Back to All Events

Class 13.2: Apology

Class 13.2: Apology

We have now spent several sessions thinking about how to manage ongoing conflicts. Today we’re going to pivot and start trying to think about how to move forward from conflict. Our topics are going to include apology, forgiveness, revenge, and giving up on someone. But we’ll start with apology.

Emerick, Stockdale, and Yap

Today’s reading is co-authored by three different philosophers: Barrett Emerick, Katie Stockdale, and Audrey Yap. Emerick teaches at St. Mary’s College in Maryland, and Stockdale and Yap both teach at Victoria University, on Vancouver Island in Canada. Emerick and Yap have also written other things together, including a new book about prison abolition.

Although most of the things that we have read this semester have single authors, and although single-authored work is still much more common in philosophy than in many other disciplines, there are no good general reasons why philosophy can’t be a collaborative effort. As you know from seeing the questions at David Shoemaker’s talk, a large part of trying out and improving your ideas in philosophy is sharing them with other people, seeing what they are persuaded by and what they still need convincing about, and learning from their objections and input. All published work in philosophy is the result of conversations like this - Langton notes in her article that even some of Kant’s major published work borrows whole passages from his letters to von Herbert, where he figured out what he thought about something by corresponding with her.

Emerick

Yap

Stockdale

Apologies

There is a relatively large amount that philosophers have written about apologies (and forgiveness, our topic for next time). Much more than philosophers have written about other topics concerning interpersonal relationships and interpersonal conflict. Lots of this work concerns what it means to apologize, or what apologies are. You will see that Emerick, Stockdale, and Yap don’t worry too much about this question. They say a very little about it, but they are mostly concerned about ways in which apologies can misfire or be abused or have unjust effects even if not abused.

## [DATASET ENTRIES]
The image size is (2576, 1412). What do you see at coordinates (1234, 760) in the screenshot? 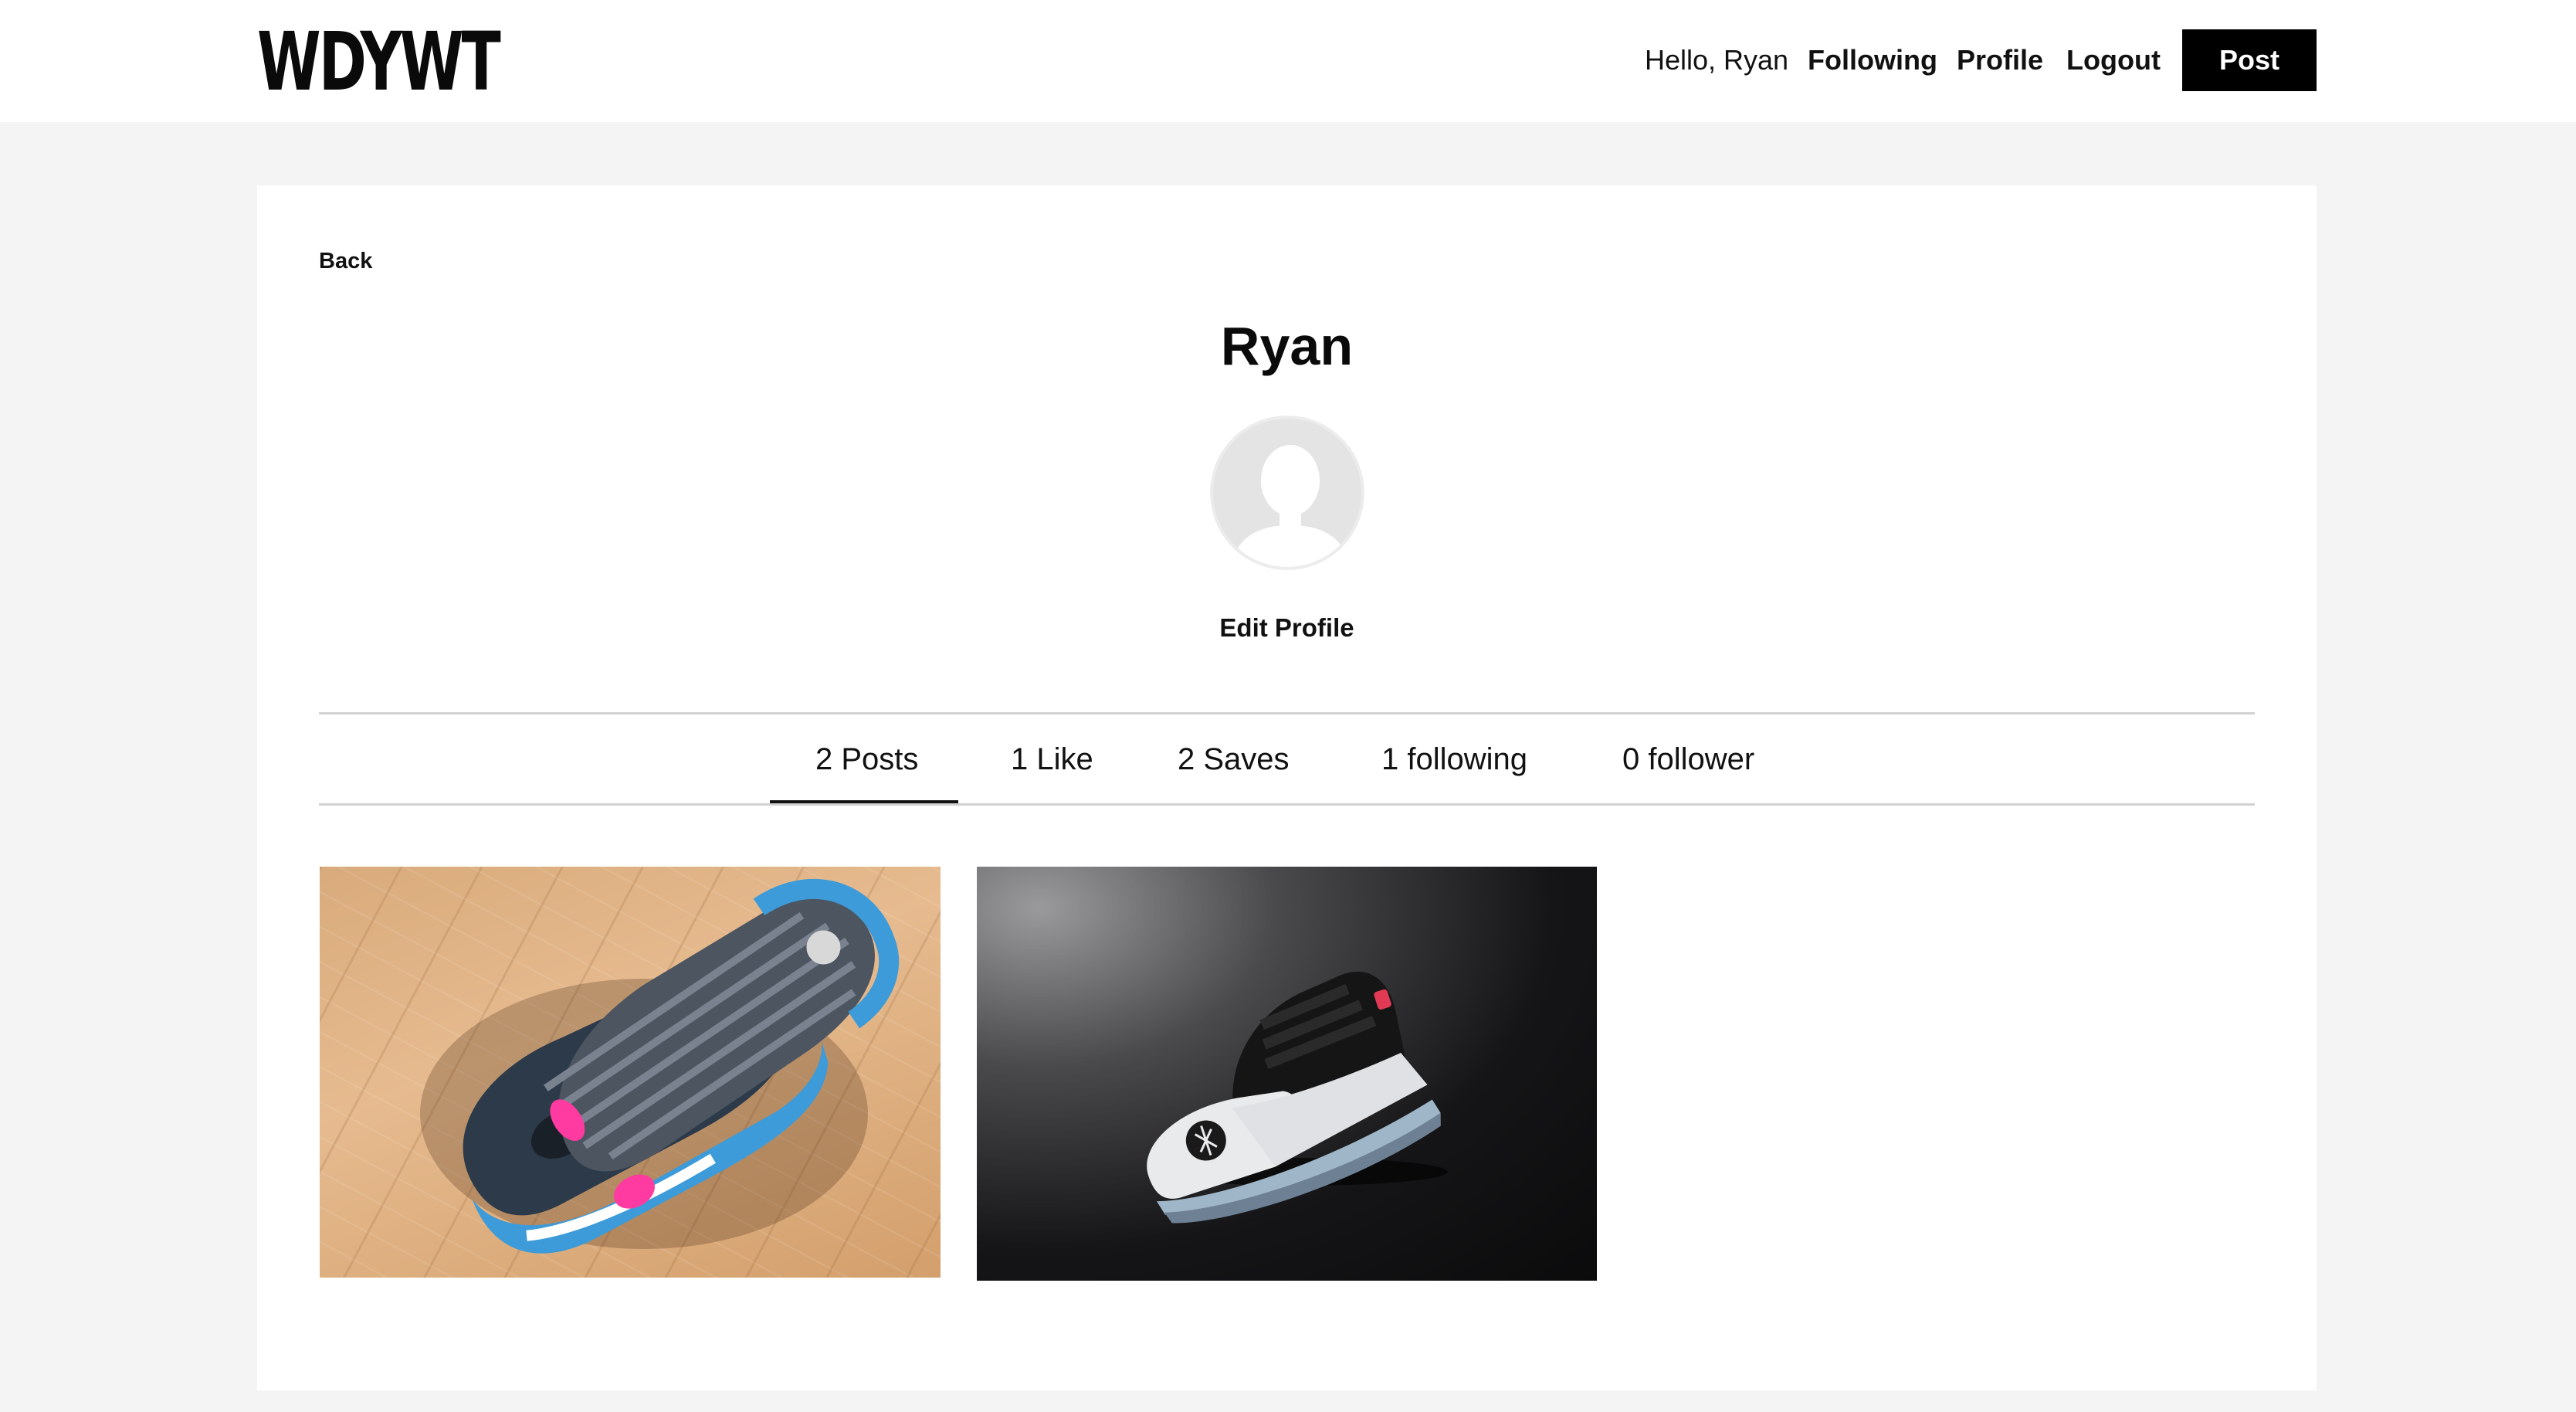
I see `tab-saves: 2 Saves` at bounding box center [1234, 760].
...
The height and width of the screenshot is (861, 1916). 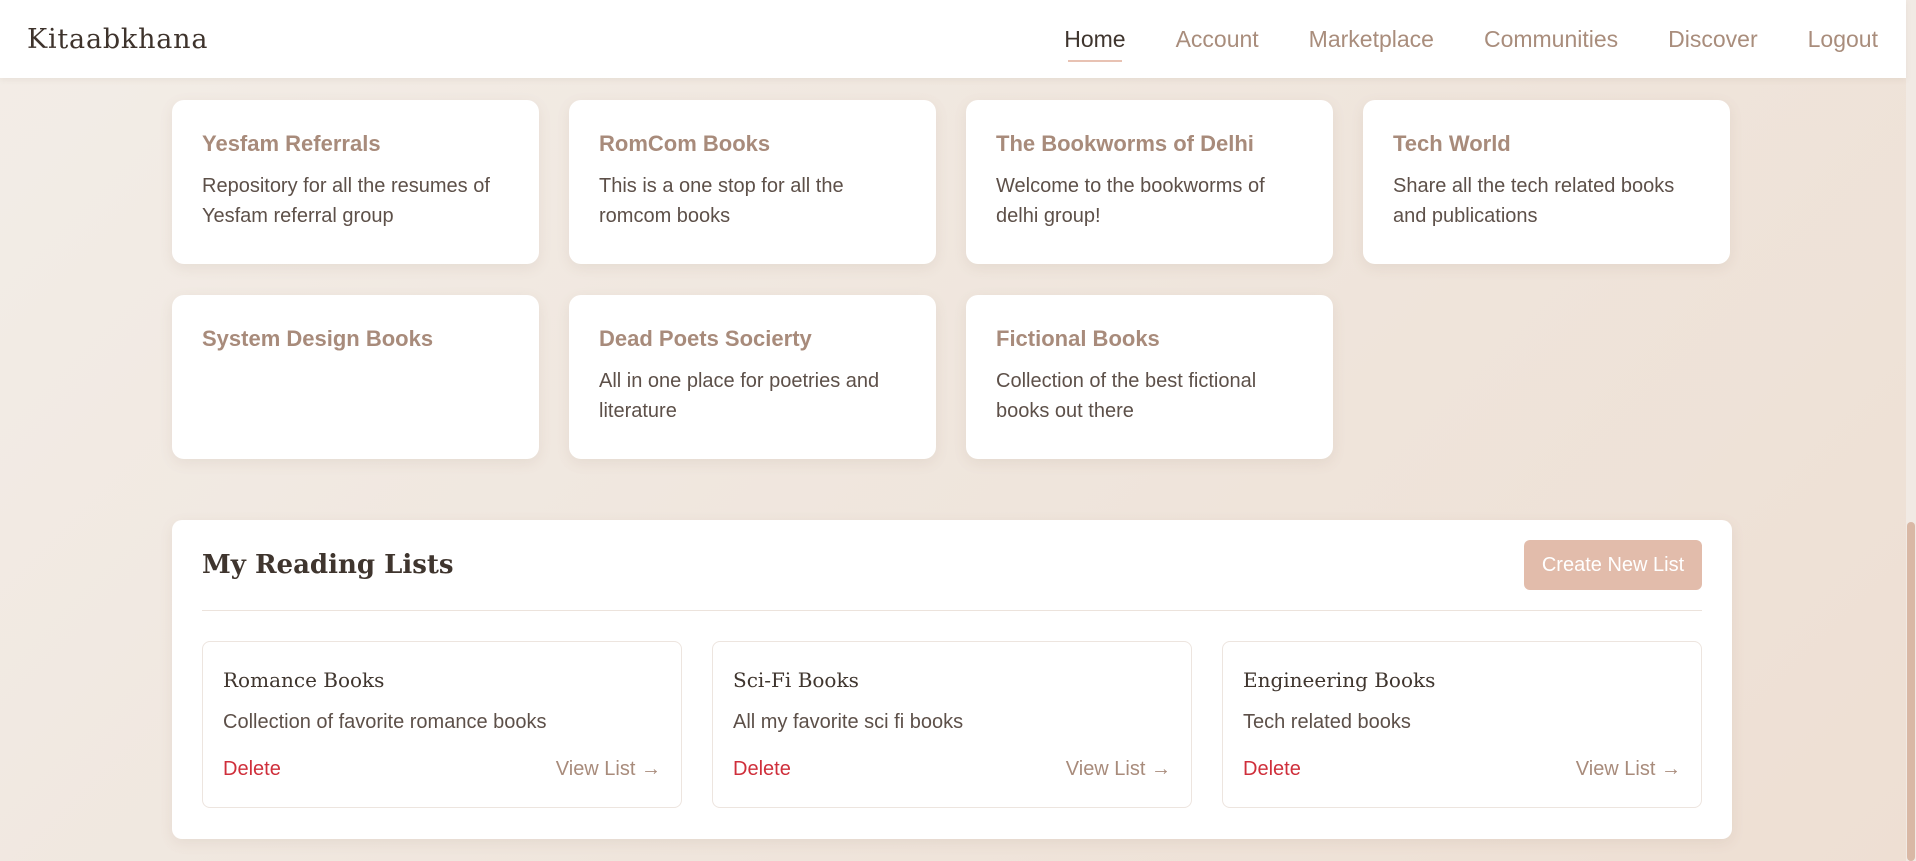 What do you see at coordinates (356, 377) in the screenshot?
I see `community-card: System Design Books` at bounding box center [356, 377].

## [DIRECTIVE]
Rewrite the class notes on apology, starting with "We have now" and going on through "about prison abolition.", with "philosophers" changed to "scholars" throughout. The listing comes from a separate source.

## [TASK RESULT]
We have now spent several sessions thinking about how to manage ongoing conflicts. Today we’re going to pivot and start trying to think about how to move forward from conflict. Our topics are going to include apology, forgiveness, revenge, and giving up on someone. But we’ll start with apology.

Emerick, Stockdale, and Yap

Today’s reading is co-authored by three different scholars: Barrett Emerick, Katie Stockdale, and Audrey Yap. Emerick teaches at St. Mary’s College in Maryland, and Stockdale and Yap both teach at Victoria University, on Vancouver Island in Canada. Emerick and Yap have also written other things together, including a new book about prison abolition.